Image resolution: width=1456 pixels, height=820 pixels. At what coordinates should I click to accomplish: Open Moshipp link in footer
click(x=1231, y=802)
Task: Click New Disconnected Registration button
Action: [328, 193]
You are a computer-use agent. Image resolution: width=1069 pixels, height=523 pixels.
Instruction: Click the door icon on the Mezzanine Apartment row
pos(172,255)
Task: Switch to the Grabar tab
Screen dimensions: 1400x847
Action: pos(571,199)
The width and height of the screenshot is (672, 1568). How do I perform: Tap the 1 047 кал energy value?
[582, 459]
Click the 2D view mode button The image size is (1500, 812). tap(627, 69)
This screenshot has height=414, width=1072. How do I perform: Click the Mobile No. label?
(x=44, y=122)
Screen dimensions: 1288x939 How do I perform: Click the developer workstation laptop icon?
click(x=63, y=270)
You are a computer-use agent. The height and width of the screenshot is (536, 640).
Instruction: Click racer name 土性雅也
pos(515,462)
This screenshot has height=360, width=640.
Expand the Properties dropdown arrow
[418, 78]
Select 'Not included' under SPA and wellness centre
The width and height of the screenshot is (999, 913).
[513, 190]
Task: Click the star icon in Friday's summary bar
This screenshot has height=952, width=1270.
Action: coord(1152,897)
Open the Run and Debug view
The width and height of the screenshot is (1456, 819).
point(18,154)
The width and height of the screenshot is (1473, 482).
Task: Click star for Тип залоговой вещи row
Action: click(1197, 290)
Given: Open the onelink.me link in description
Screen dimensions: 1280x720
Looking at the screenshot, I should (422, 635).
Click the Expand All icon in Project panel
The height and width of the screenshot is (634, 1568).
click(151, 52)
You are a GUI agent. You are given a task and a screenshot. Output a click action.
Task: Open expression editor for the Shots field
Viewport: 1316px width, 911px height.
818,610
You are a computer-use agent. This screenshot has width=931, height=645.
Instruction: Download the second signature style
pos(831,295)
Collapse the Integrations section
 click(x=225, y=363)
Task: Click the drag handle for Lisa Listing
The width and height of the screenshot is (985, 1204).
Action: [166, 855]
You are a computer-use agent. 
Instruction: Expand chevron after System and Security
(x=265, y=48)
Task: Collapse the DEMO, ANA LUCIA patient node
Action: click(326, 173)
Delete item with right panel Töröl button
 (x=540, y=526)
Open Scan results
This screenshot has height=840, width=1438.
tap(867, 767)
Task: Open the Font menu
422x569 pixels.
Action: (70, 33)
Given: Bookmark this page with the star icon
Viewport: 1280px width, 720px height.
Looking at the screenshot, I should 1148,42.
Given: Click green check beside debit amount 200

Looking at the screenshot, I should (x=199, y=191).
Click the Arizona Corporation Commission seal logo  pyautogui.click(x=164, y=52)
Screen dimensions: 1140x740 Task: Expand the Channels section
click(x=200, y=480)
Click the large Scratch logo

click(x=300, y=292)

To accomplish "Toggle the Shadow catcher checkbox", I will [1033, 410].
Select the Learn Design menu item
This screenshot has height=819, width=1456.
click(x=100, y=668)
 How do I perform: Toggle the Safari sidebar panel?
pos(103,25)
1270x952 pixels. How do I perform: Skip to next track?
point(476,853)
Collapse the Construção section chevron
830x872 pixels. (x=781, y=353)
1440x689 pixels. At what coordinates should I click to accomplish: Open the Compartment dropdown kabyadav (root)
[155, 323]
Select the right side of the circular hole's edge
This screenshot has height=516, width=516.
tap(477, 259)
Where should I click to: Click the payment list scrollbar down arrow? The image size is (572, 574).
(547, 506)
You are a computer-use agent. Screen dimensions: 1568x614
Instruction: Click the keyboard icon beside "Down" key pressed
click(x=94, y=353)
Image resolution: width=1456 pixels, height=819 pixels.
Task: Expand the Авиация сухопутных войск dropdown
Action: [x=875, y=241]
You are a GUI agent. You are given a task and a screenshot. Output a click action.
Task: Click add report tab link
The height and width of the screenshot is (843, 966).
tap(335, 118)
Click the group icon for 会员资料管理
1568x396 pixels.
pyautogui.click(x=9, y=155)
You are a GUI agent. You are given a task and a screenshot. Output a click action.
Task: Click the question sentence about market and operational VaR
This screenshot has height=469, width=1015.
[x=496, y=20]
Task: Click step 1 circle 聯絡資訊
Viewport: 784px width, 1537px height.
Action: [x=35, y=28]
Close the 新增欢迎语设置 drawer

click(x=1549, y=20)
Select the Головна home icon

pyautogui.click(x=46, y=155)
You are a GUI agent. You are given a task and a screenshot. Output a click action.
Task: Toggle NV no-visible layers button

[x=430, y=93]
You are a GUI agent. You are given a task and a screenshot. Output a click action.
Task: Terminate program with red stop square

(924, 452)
==================================================
- _INSTRUCTION_
Reproduce the listing above line for line, without changing anything.

- _WRITTEN SOLUTION_
Image resolution: width=1456 pixels, height=820 pixels. At what coordinates should I click to accomplish: Open Moshipp link in footer
click(x=1231, y=802)
Task: Click New Disconnected Registration button
Action: [328, 193]
You are a computer-use agent. Image resolution: width=1069 pixels, height=523 pixels.
Instruction: Click the door icon on the Mezzanine Apartment row
pos(172,255)
Task: Switch to the Grabar tab
Screen dimensions: 1400x847
Action: pos(571,199)
The width and height of the screenshot is (672, 1568). How do I perform: Tap the 1 047 кал energy value?
[582, 459]
Click the 2D view mode button The image size is (1500, 812). tap(627, 69)
This screenshot has height=414, width=1072. How do I perform: Click the Mobile No. label?
(x=44, y=122)
Screen dimensions: 1288x939 How do I perform: Click the developer workstation laptop icon?
click(x=63, y=270)
You are a computer-use agent. The height and width of the screenshot is (536, 640).
Instruction: Click racer name 土性雅也
pos(515,462)
This screenshot has height=360, width=640.
Expand the Properties dropdown arrow
[418, 78]
Select 'Not included' under SPA and wellness centre
The width and height of the screenshot is (999, 913).
[513, 190]
Task: Click the star icon in Friday's summary bar
This screenshot has height=952, width=1270.
Action: coord(1152,897)
Open the Run and Debug view
The width and height of the screenshot is (1456, 819).
point(18,154)
The width and height of the screenshot is (1473, 482).
Task: Click star for Тип залоговой вещи row
Action: click(1197, 290)
Given: Open the onelink.me link in description
Screen dimensions: 1280x720
Looking at the screenshot, I should (422, 635).
Click the Expand All icon in Project panel
The height and width of the screenshot is (634, 1568).
click(151, 52)
You are a GUI agent. You are given a task and a screenshot. Output a click action.
Task: Open expression editor for the Shots field
Viewport: 1316px width, 911px height.
818,610
You are a computer-use agent. This screenshot has width=931, height=645.
Instruction: Download the second signature style
pos(831,295)
Collapse the Integrations section
 click(x=225, y=363)
Task: Click the drag handle for Lisa Listing
The width and height of the screenshot is (985, 1204).
Action: [166, 855]
You are a computer-use agent. 
Instruction: Expand chevron after System and Security
(x=265, y=48)
Task: Collapse the DEMO, ANA LUCIA patient node
Action: click(326, 173)
Delete item with right panel Töröl button
 (x=540, y=526)
Open Scan results
This screenshot has height=840, width=1438.
tap(867, 767)
Task: Open the Font menu
422x569 pixels.
Action: (70, 33)
Given: Bookmark this page with the star icon
Viewport: 1280px width, 720px height.
Looking at the screenshot, I should 1148,42.
Given: Click green check beside debit amount 200

Looking at the screenshot, I should (x=199, y=191).
Click the Arizona Corporation Commission seal logo  pyautogui.click(x=164, y=52)
Screen dimensions: 1140x740 Task: Expand the Channels section
click(x=200, y=480)
Click the large Scratch logo

click(x=300, y=292)

To accomplish "Toggle the Shadow catcher checkbox", I will [1033, 410].
Select the Learn Design menu item
This screenshot has height=819, width=1456.
click(x=100, y=668)
 How do I perform: Toggle the Safari sidebar panel?
pos(103,25)
1270x952 pixels. How do I perform: Skip to next track?
point(476,853)
Collapse the Construção section chevron
830x872 pixels. (x=781, y=353)
1440x689 pixels. At what coordinates should I click to accomplish: Open the Compartment dropdown kabyadav (root)
[155, 323]
Select the right side of the circular hole's edge
This screenshot has height=516, width=516.
tap(477, 259)
Where should I click to: Click the payment list scrollbar down arrow? The image size is (572, 574).
(547, 506)
You are a computer-use agent. Screen dimensions: 1568x614
Instruction: Click the keyboard icon beside "Down" key pressed
click(x=94, y=353)
Image resolution: width=1456 pixels, height=819 pixels.
Task: Expand the Авиация сухопутных войск dropdown
Action: [x=875, y=241]
You are a GUI agent. You are given a task and a screenshot. Output a click action.
Task: Click add report tab link
The height and width of the screenshot is (843, 966).
tap(335, 118)
Click the group icon for 会员资料管理
1568x396 pixels.
pyautogui.click(x=9, y=155)
You are a GUI agent. You are given a task and a screenshot. Output a click action.
Task: Click the question sentence about market and operational VaR
This screenshot has height=469, width=1015.
[x=496, y=20]
Task: Click step 1 circle 聯絡資訊
Viewport: 784px width, 1537px height.
Action: [x=35, y=28]
Close the 新增欢迎语设置 drawer

click(x=1549, y=20)
Select the Головна home icon

pyautogui.click(x=46, y=155)
You are a GUI agent. You are given a task and a screenshot. Output a click action.
Task: Toggle NV no-visible layers button

[x=430, y=93]
You are a GUI agent. You are given a task and a screenshot. Output a click action.
Task: Terminate program with red stop square

(924, 452)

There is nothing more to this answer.